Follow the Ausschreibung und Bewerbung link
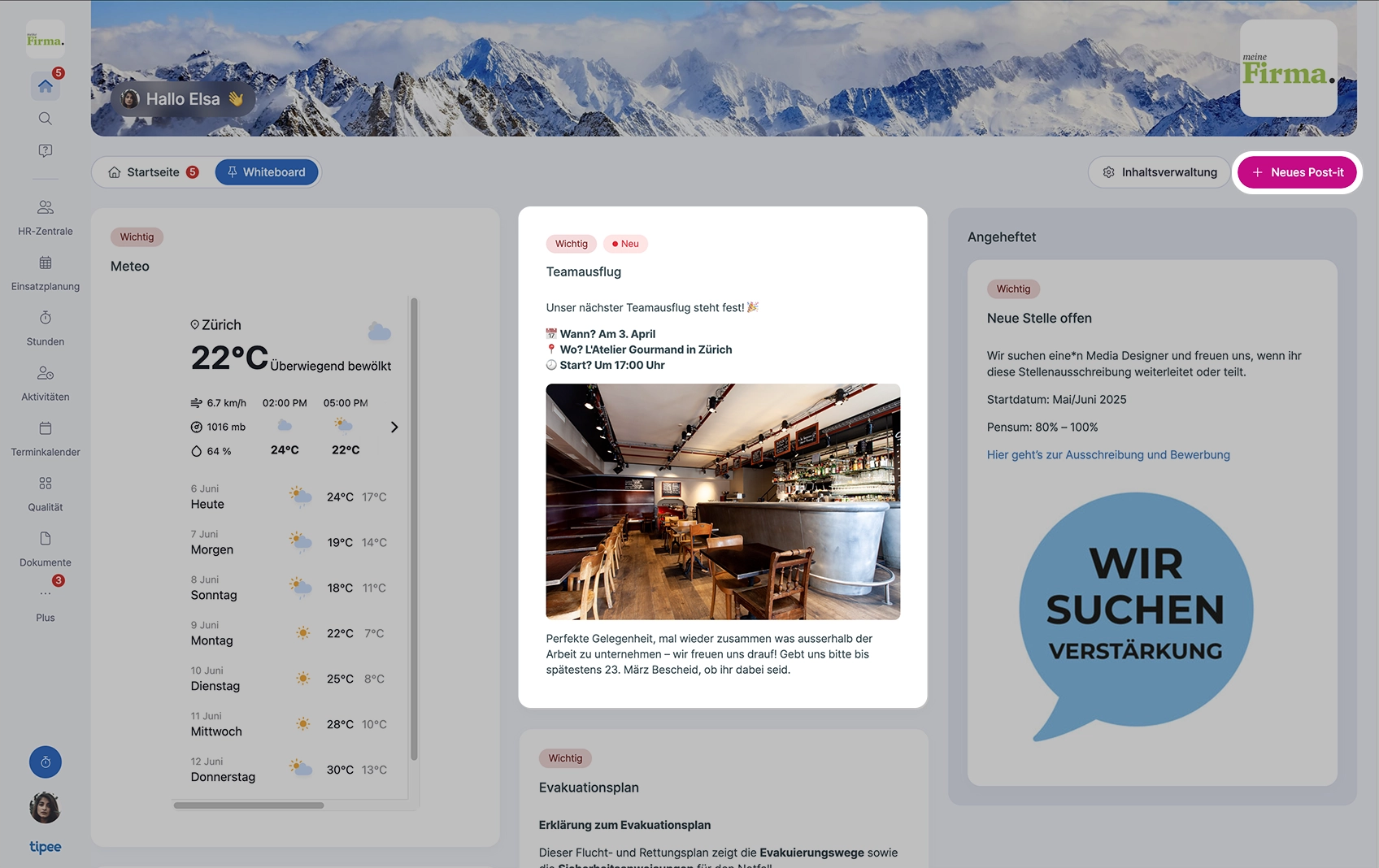The height and width of the screenshot is (868, 1379). coord(1108,455)
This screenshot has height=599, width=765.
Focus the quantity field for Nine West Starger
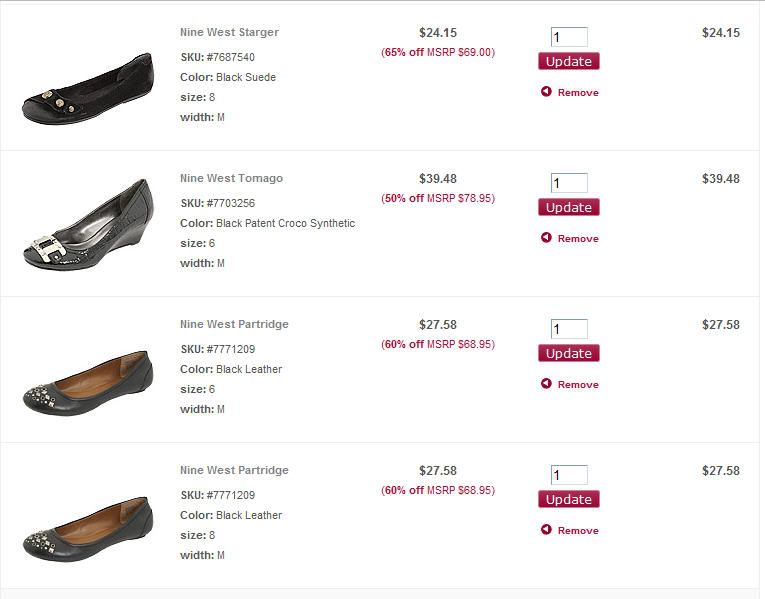569,37
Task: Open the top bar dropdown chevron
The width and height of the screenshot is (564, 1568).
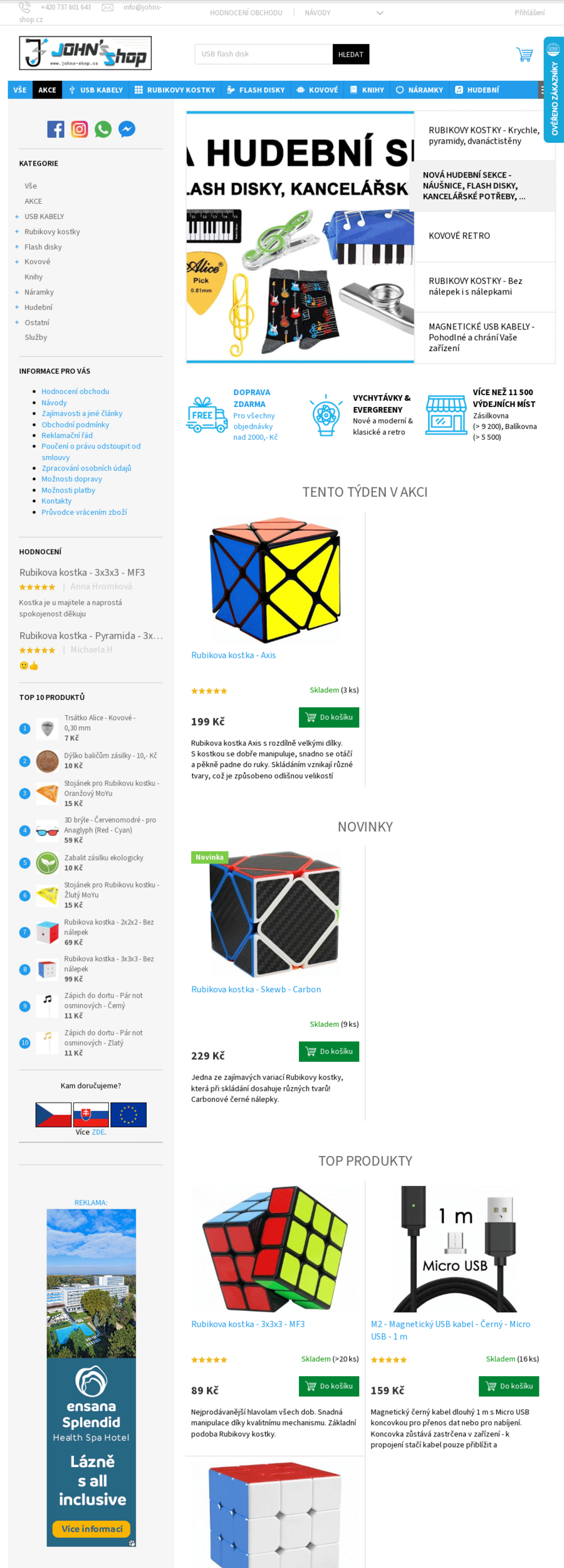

####

_TASK STATEMENT_
Copy the listing exactly. No images belong in the copy.

_EXERCISE OUTPUT_
Follow the Ausschreibung und Bewerbung link
The height and width of the screenshot is (868, 1379). coord(1108,455)
This screenshot has height=599, width=765.
Focus the quantity field for Nine West Starger
569,37
Task: Open the top bar dropdown chevron
The width and height of the screenshot is (564, 1568).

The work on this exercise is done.